THE PNHP Web site had a speech from Barack Obama from a few years ago in which he supported single-payer.
WE PUT up one of the speeches, but there are at least a half-dozen recorded statements by Obama where he supports single-payer as the best answer. You know the rest.
WHAT WOULD you say happened to him between then and now?
I CAN'T get inside his head, but the facts are that no more than four or five years ago, maybe fewer, he went on record publicly saying that he was for single-payer health--that this was the best way to go.
But as his fortunes rose, and he went from being an obscure state senator in Illinois to the leading political figure in the world, his characterization of health reform changed more and more in the direction of centrist ideas--which is a polite term for big business control of the system.
The Obama I know--he's my neighbor, and we've supported his political career because it is supportable--is very smart; everybody recognizes that. It's not Bush-like stupidity that explains support for mistaken alternatives. I think they're calculations of what he thinks is possible to achieve--a notion of compromise that will include people.

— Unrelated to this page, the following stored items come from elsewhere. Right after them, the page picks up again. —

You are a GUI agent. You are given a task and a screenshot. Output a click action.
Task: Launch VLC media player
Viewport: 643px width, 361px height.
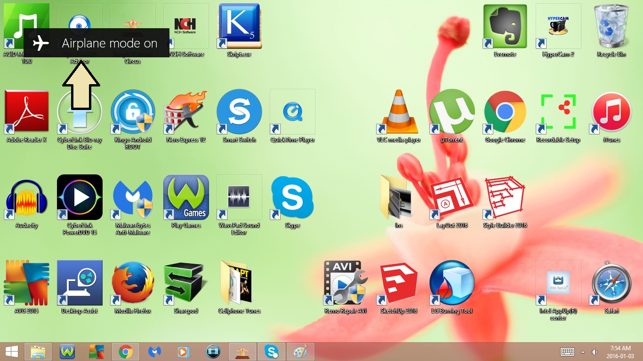click(x=398, y=111)
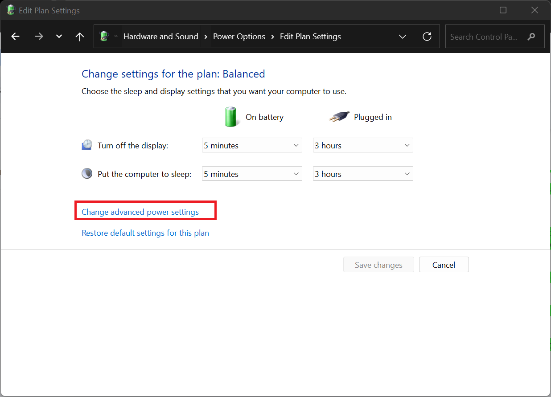Viewport: 551px width, 397px height.
Task: Click Restore default settings for this plan
Action: pyautogui.click(x=145, y=233)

But sometimes there are compromises that don't work. I give you human slavery in our country's 19th century experience. It was clear by the mid-19th century that slavery was incompatible with the survival of the country. And we had a ghastly Civil War to pay for it. The fact is that all the compromises of the first half of the century didn't work. The contradictions got worse.
You could cite other measures--women's suffrage, all of the New Deal reforms, unemployment insurance, Social Security. Those things came to be because not doing them would have been destabilizing.

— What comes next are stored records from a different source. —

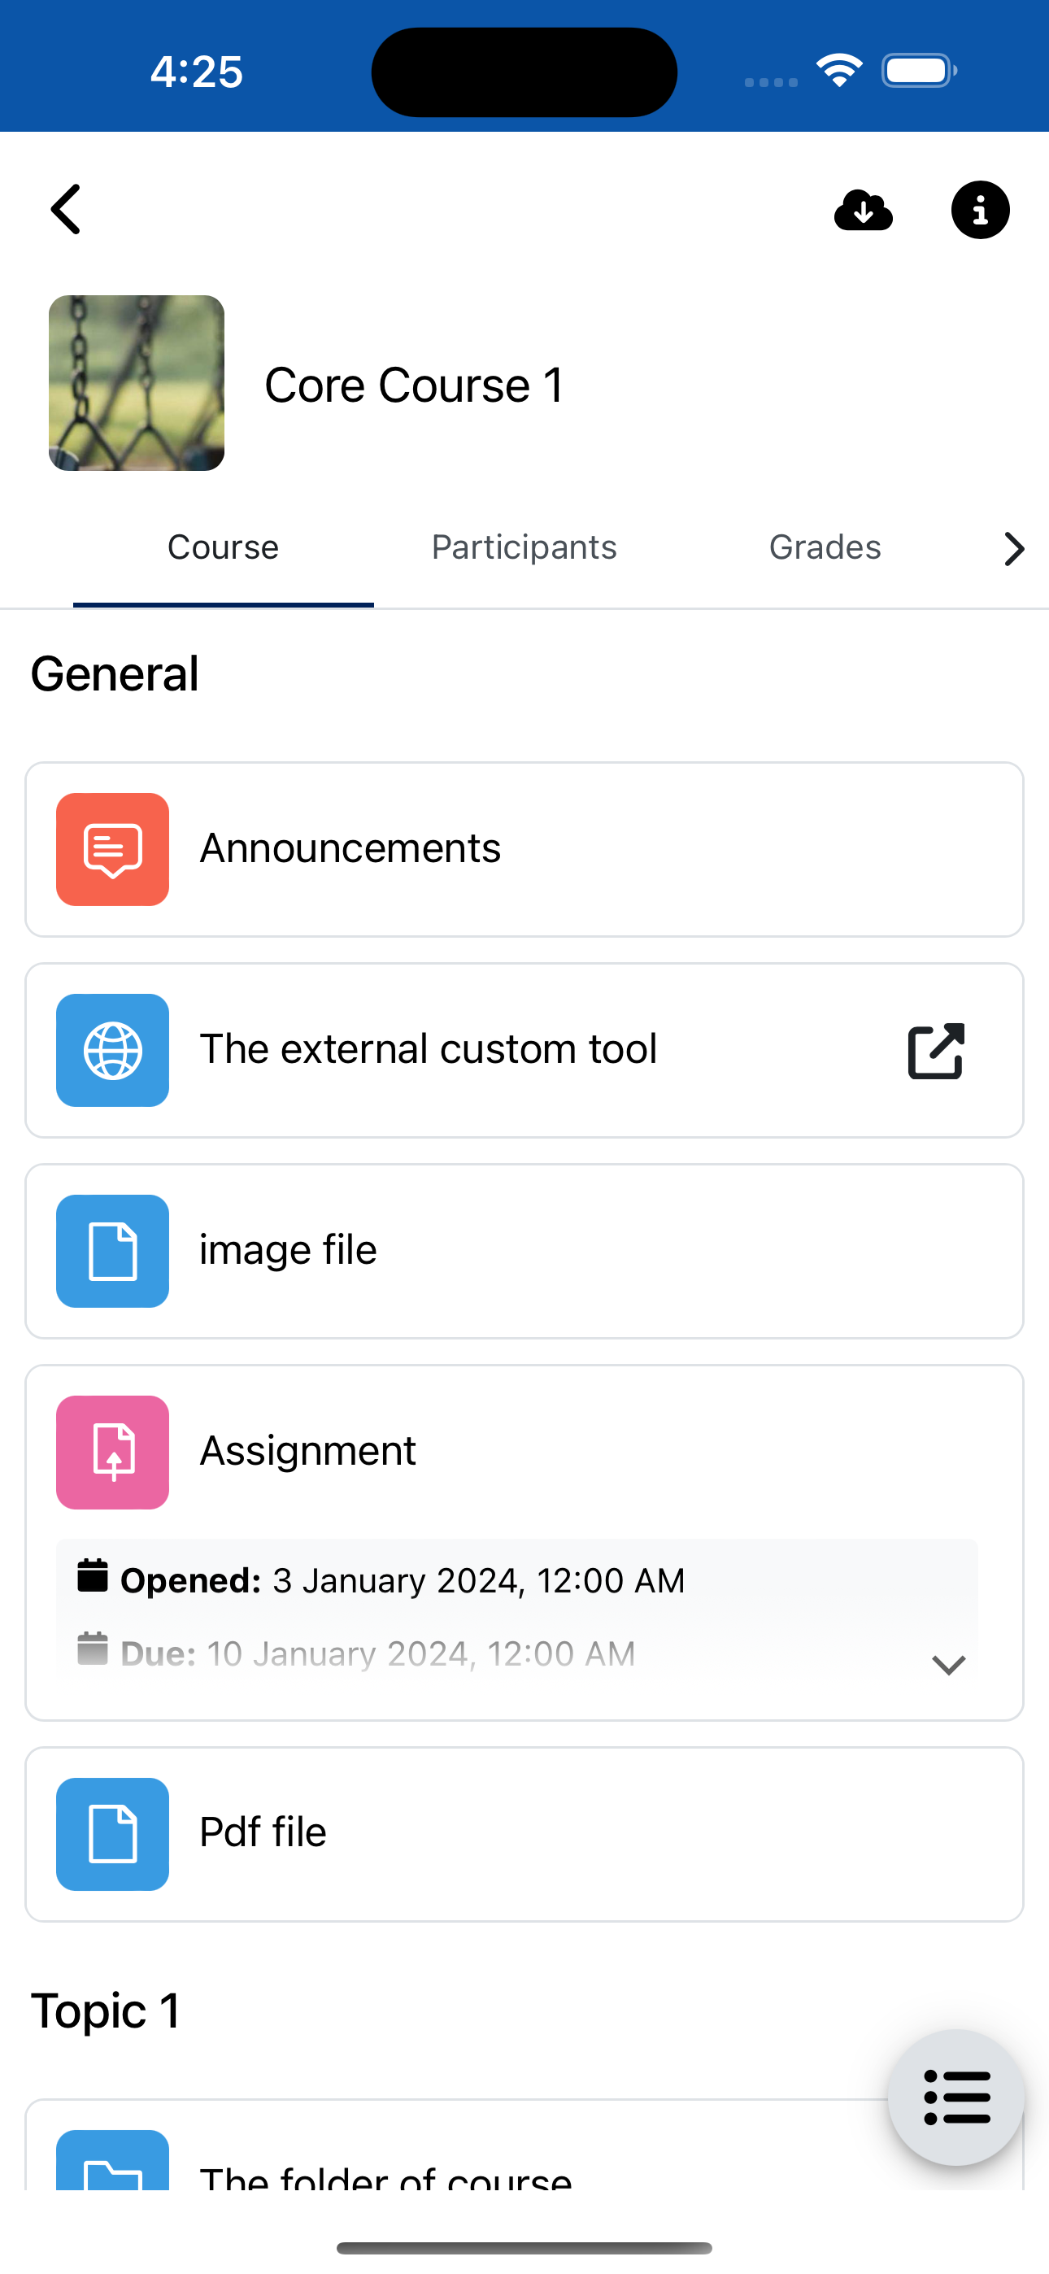Open The external custom tool
Image resolution: width=1049 pixels, height=2274 pixels.
click(428, 1050)
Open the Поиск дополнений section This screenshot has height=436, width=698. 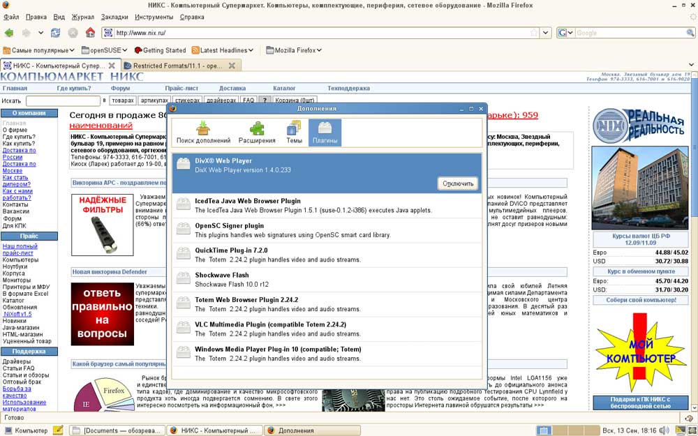pos(203,133)
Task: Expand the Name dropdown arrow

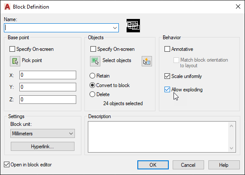Action: click(115, 28)
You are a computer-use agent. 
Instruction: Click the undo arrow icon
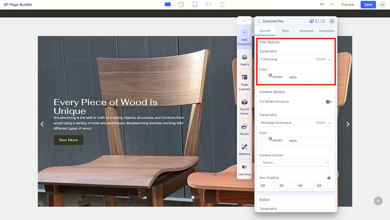click(322, 5)
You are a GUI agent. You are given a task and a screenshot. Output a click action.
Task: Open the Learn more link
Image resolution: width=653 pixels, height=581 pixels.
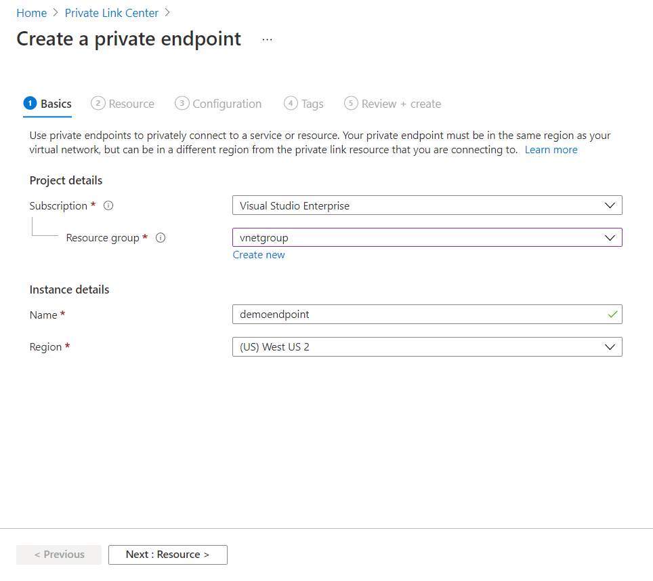[x=551, y=150]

I think we're in that position with health care. Because of its enormous economic impact, we're going to have to face up to the contradiction and have a reasonable system, so that our country can go forward.
ALONG THOSE lines, there were social movements--the abolitionists, the women's movement--that helped make those achievements possible. Can you talk about that a little? What do you think will get single payer on the table?

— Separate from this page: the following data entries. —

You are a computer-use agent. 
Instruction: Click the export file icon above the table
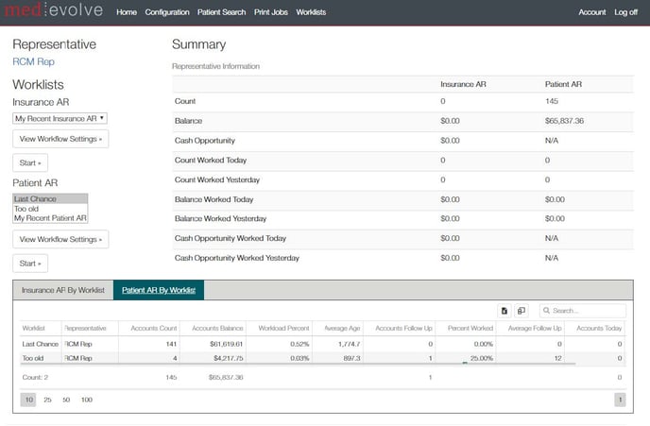(505, 311)
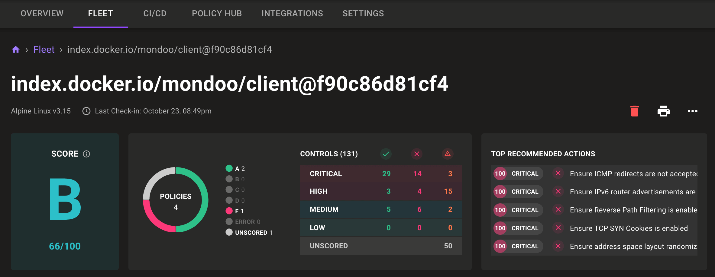Switch to the CI/CD tab

[155, 14]
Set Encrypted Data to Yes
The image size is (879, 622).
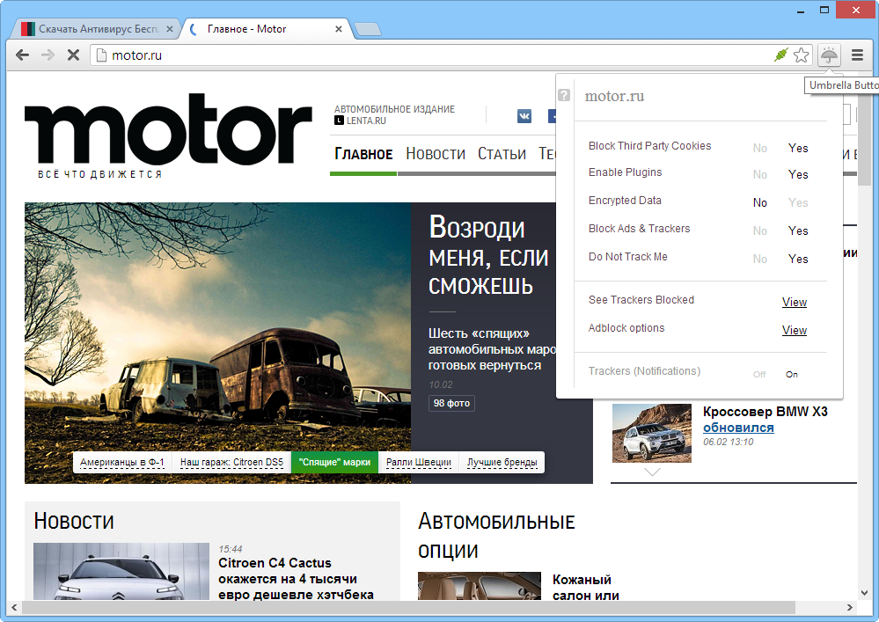pyautogui.click(x=797, y=202)
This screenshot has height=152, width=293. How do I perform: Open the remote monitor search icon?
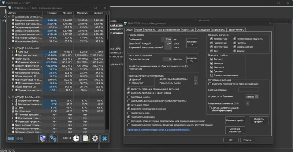(x=43, y=138)
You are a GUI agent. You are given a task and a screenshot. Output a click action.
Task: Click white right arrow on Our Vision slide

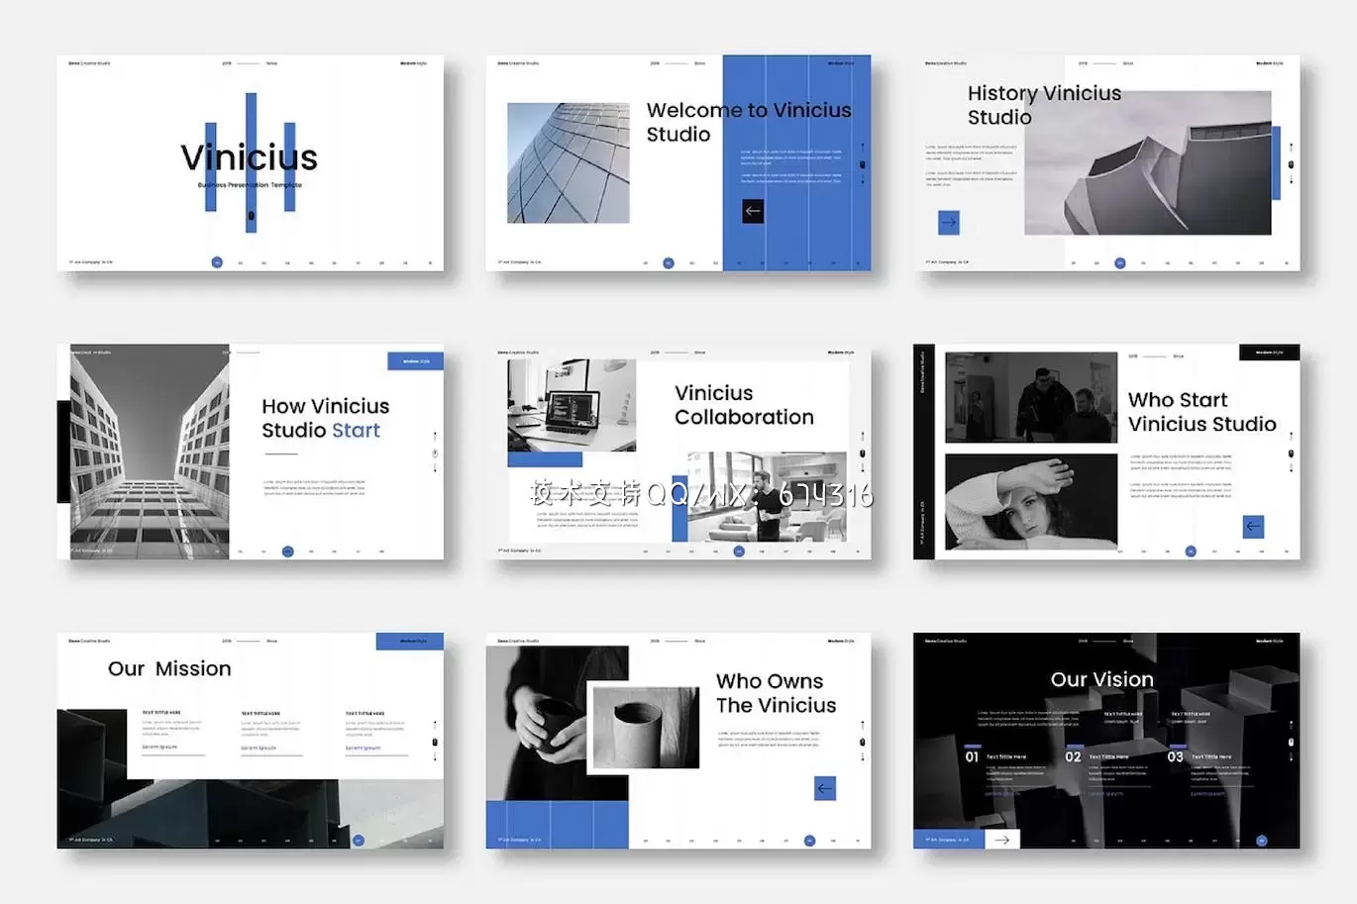coord(1001,840)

THERE'S NO question that there will need to be a movement. This isn't going to happen because it's a great idea or there'll be a sudden conversion of congressional leaders. It's going to take a push from below--a big one, just as with civil rights and the women's movement and the anti-slavery movement, to name a few. And when that movement actually takes off, this will come faster than we could ever hope. That's what it's going to take.
And I'm happy to report that we as a single-payer movement are stronger now than we've ever been. But we're not, I have to add, nearly strong enough to make it happen.
People who know me think I'm dangerously optimistic, and I plead guilty to that. But what I'm about to say is not in that spirit.
We have a much harder fight. There's been a 20-year period of right-wing domination of the debate and political power, not to mention literally hundreds of millions of dollars spent for lobbying by various interest groups. We've been in wars that made no sense, and we're still in them. Our economy, which was so robust and seemed so prosperous, no longer is. So we have a much more complicated political challenge.
The trade union movement gives a lot of lip service to single-payer, but hasn't shown nearly the kind of strength that, for example, the British labor movement did after the Second World War. The first act after the war ended was the enactment of the national health system, which has been a tremendous success in the last half-century.
We have to have those kind of events. Labor has to be much more militant and effective than it is now. Happily, there's more support for single payer in labor than there ever has been. But it's not sufficient by itself.